Friday, March 18, 2016

Mid-March Update

It's Friday, and I'm working a later schedule at work, which suits me; life is nicer with more time in the morning.

I did start working full time in mid February, and have now finished five out of eight chemotherapy treatments. Since my last post here, I've had some ups and downs, of course, but I'm still hanging in there.

One thing to be grateful for is my lack of drug allergies. Two drugs that have done me a world of good are Neulasta and steroids. One keeps my white blood cell count up, reducing infections, and the other helps make chemo more effective and reduce reactions. There are plenty of people who cannot easily tolerate these benefits, but I can.  This is probably why I'm able to work.
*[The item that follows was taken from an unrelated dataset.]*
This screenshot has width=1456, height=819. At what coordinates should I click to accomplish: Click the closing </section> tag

My fear is my hemoglobin level, which has been dropping a little bit each time...I am not severely anemic, and know that I must simply keep eating and keep my mind off of it. Sure, I'm careful not to do too much, and I'm getting plenty of rest outside work. Maybe too much...

My fear might be my biggest handicap. I'm afraid of the toll this is taking on my body, though I do know that chemo is something that is done for me, not to me. And I am looking forward to recovering from it--honestly, I will embrace getting out there and getting my energy and stamina back. Every gain will be something to celebrate.
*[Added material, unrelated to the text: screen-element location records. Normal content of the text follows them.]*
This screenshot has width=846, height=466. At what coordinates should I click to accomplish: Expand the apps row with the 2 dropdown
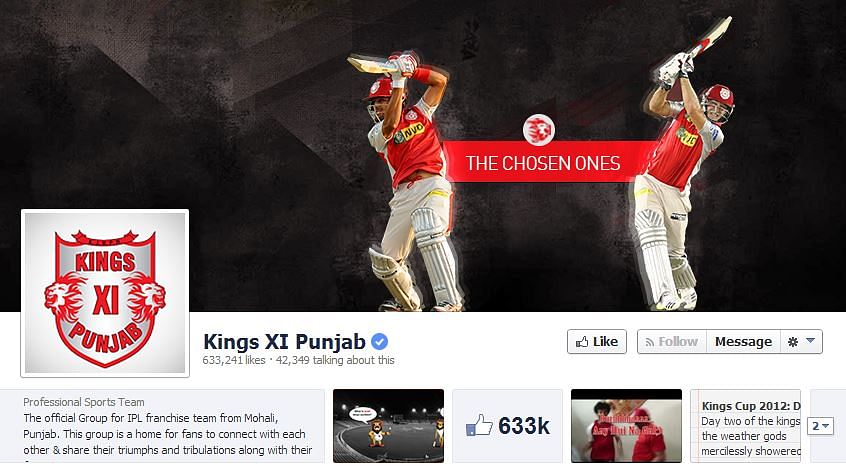[x=821, y=426]
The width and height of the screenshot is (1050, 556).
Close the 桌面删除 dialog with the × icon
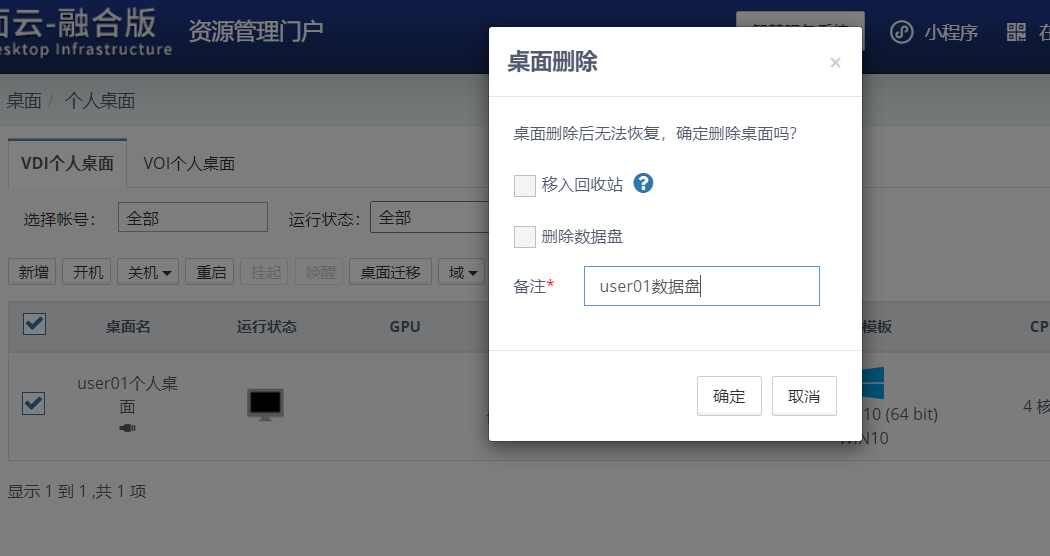(x=835, y=63)
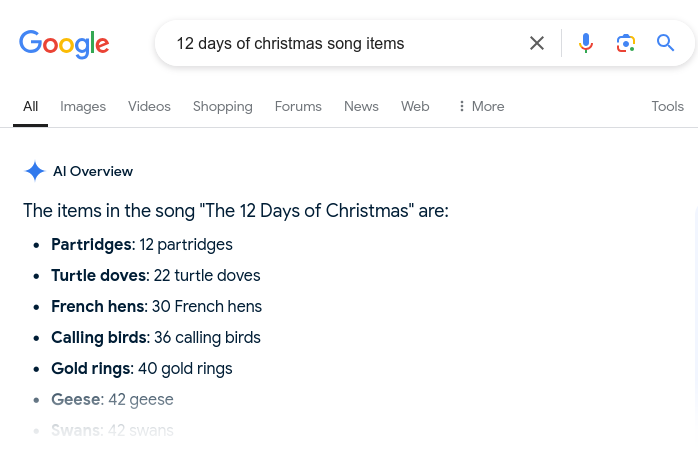Click the magnifying glass search button
Screen dimensions: 698x449
point(666,43)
The Taxol does not make me crash the way the previous drug did, but it is an irritant. So far, I am not experiencing the extreme joint pain that some people have. I did have a mild case of that, and also a very annoying finger reaction, which I am hoping doesn't get worse. Bowel issues have been a constant problem, on and off since surgery--sorry, that's not a polite topic, but it's a major annoyance.

Three more treatments until I can start recovering...that last treatment is thirty-five (35) days away. It won't be over over, but chemo will be...

And tomorrow, I have off...and will show, to the best of my ability, the appreciation for the man who has put up with all my moods and needs...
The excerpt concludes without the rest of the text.